The expected response is a copy of every line in the entries below that includes the word "column".

[[ EXCERPTED DATA open ]]

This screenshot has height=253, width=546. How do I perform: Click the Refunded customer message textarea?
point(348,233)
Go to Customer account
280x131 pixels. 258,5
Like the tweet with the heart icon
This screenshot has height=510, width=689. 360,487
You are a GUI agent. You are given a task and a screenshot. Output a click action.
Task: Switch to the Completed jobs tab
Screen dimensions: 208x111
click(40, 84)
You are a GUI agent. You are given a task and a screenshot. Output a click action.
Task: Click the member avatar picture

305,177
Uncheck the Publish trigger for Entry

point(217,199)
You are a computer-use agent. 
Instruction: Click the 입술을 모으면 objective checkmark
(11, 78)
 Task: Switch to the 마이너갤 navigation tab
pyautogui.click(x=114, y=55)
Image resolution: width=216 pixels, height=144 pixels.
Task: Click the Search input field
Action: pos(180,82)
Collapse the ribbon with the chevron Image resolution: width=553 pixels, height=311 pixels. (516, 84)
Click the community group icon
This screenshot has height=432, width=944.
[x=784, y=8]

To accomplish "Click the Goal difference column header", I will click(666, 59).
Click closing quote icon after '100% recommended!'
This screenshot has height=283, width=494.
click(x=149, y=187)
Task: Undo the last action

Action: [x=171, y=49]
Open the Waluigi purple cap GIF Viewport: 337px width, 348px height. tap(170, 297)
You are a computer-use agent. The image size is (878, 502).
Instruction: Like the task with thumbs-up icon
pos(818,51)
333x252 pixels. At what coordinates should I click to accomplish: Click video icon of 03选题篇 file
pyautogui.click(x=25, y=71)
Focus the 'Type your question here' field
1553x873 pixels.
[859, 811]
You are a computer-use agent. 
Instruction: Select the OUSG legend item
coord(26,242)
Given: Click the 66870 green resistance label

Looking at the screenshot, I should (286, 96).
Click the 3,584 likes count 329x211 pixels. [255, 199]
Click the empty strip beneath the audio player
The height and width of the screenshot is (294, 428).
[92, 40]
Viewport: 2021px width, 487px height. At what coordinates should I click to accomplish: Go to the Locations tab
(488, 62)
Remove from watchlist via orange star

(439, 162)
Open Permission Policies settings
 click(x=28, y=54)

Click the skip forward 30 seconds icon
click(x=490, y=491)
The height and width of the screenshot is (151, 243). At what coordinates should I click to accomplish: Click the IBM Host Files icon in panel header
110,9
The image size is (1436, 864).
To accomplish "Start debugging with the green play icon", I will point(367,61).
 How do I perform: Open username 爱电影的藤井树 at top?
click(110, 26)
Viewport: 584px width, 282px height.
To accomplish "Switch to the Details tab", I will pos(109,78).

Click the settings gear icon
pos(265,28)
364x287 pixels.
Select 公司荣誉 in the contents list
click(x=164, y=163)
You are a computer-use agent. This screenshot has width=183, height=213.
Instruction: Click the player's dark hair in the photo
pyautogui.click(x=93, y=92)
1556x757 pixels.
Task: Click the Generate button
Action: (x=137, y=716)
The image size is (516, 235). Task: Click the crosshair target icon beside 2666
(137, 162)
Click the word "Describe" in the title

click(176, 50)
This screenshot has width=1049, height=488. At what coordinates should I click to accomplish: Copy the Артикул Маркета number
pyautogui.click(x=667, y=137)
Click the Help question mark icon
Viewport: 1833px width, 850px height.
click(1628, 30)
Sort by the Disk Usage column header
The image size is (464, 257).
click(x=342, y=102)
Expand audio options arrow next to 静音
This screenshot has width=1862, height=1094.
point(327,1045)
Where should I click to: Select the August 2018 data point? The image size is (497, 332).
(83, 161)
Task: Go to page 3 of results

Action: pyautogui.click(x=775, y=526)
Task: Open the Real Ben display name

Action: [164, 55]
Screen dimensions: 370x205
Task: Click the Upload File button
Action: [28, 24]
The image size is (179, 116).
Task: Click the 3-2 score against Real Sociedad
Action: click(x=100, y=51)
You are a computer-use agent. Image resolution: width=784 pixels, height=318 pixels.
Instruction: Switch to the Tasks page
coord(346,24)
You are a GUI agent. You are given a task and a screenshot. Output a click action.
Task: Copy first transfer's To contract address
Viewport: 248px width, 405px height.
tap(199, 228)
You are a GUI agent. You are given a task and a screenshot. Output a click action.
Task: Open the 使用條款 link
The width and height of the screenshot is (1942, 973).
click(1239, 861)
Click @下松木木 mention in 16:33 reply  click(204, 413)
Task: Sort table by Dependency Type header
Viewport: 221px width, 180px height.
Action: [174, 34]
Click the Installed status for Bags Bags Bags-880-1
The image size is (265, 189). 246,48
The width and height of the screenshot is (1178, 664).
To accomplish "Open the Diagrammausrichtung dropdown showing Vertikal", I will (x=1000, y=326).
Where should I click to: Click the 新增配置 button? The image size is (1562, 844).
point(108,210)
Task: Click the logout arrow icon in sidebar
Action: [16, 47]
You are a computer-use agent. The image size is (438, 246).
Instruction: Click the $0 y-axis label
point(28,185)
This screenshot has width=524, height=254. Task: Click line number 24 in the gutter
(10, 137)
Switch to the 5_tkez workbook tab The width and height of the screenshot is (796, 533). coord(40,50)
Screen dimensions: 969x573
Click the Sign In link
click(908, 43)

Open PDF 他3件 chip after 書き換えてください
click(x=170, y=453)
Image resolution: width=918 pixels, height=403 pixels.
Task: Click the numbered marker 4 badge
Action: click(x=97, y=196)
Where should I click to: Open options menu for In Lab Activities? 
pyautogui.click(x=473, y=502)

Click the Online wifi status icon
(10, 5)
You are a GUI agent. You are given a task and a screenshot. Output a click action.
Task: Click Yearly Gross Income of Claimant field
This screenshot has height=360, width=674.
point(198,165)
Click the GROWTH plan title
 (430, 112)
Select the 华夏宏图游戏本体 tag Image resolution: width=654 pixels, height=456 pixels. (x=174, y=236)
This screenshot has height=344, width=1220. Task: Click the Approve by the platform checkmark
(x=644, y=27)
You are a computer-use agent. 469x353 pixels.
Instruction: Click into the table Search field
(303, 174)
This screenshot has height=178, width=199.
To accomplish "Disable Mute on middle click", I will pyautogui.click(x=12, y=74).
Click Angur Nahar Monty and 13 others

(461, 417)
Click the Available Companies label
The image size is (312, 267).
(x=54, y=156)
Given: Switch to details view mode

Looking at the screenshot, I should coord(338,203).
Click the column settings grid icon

[[ EXCERPTED DATA closed ]]

EXERCISE RESULT:
To accomplish "Click the Goal difference column header", I will click(666, 59).
Sort by the Disk Usage column header
Click the column settings grid icon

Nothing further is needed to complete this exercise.